Want to save this recipe?
Why are my beans still hard after slow cooking?
If you’ve ever tried to make baked beans (or any sort of sauce-based bean dish) using dried beans before, you may have run into the problem of your beans never getting soft, even if you pre-soaked them. When dried beans mix with acid, the cooking time is greatly increased. That means you want to skip adding any tomato-based products until your beans have been adequately softened.

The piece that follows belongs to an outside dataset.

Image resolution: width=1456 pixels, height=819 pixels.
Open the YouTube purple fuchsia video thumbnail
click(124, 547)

That’s why the recipe for these baked beans has you adding the acidic ingredients after a few hours of cooking. (Also, the older the beans, the longer it takes to soften them—beans over a year old might never soften.)

What should I serve with slow cooker baked beans?

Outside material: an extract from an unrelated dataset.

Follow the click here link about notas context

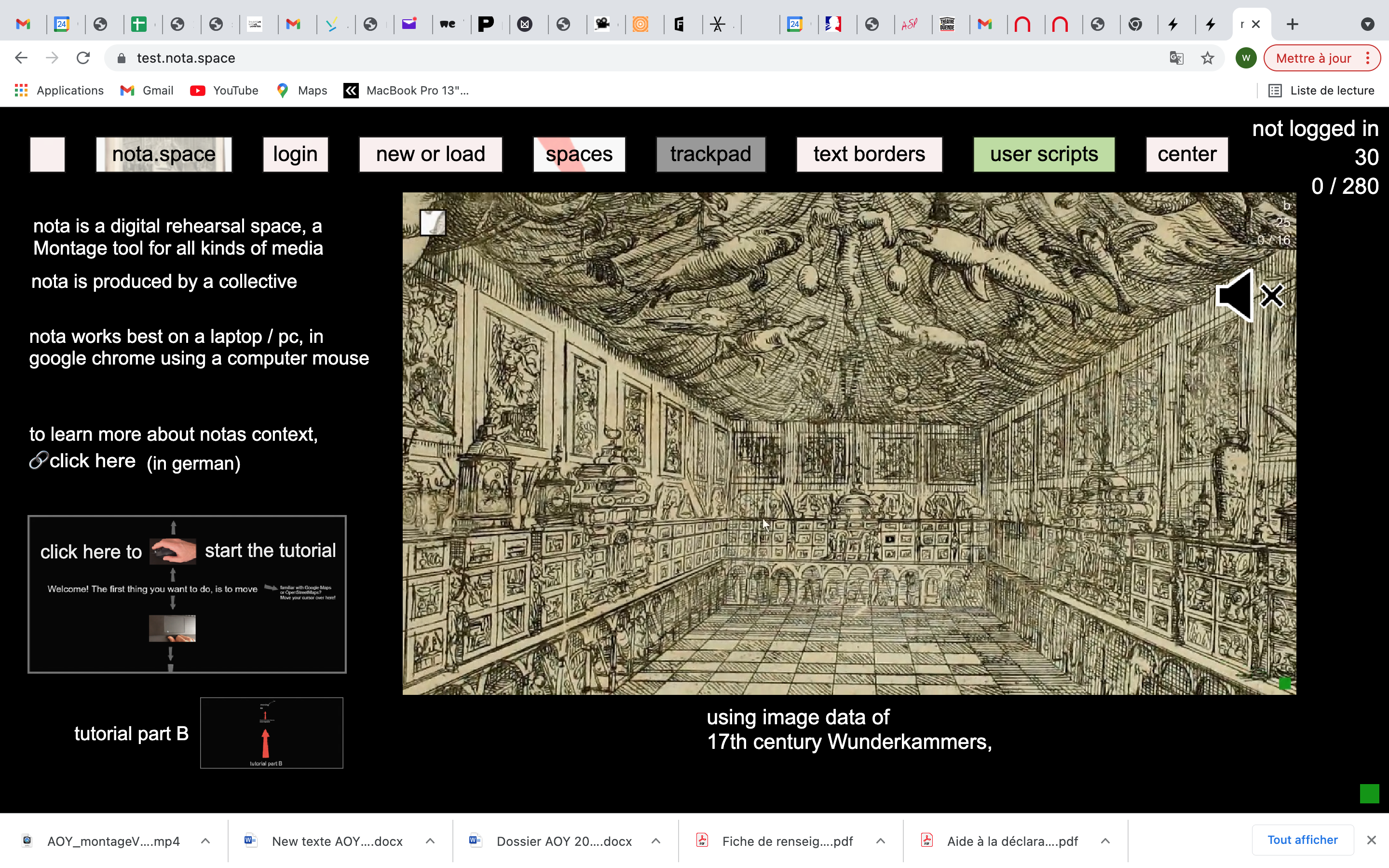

When we’re making these baked beans for dinner, we serve them up with a batch of cornbread. Otherwise, we make these for a game day spread along with:
- Hawaiian roll ham and Swiss sliders
- Instant Pot buffalo chicken dip
- Oven-baked chicken wings
- Margaritas made with homemade margarita mix

Slow Cooker Bacon Brown Sugar Baked Beans
Ingredients
- 1 pound navy beans
- 1 pound thick-cut bacon cut into bite-sized pieces
- 1 large onion diced
- 1 large green pepper diced
- 3 cloves garlic minced
- 3 cups water
- 1 cup brown sugar
- 1 cup barbecue sauce use gluten-free, if needed
- ⅓ cup apple cider vinegar
- ¼ cup Dijon mustard
- ¼ cup molasses
Instructions
- Soak the beans in water (the water should rise a few inches above the beans) overnight.
- Cook the bacon on the sauté setting of the slow cooker, or in a Dutch oven on the stovetop. Remove the bacon and set it aside.
- Drain all but 2 tablespoons of the bacon grease. Sauté the onion, pepper, and garlic in the grease until soft, about 5-7 minutes. If you cooked them in a Dutch oven, transfer the vegetables to the slow cooker.
- Drain the beans. Add the beans and 3 cups of fresh water to the slow cooker. Cook on high for 3-4 hours, or until the beans are mostly tender.
- Whisk the brown sugar, barbecue sauce, vinegar, mustard, and molasses together in a small bowl. Stir into the beans. Add the bacon to the slow cooker.
- Cook an additional 1-2 hours on high, until the beans are thick and dark.
Notes
- To make this recipe gluten-free, use a homemade gluten-free barbecue sauce, or be sure to check the labels of commercial barbecue sauces—some are gluten-free, but many are not!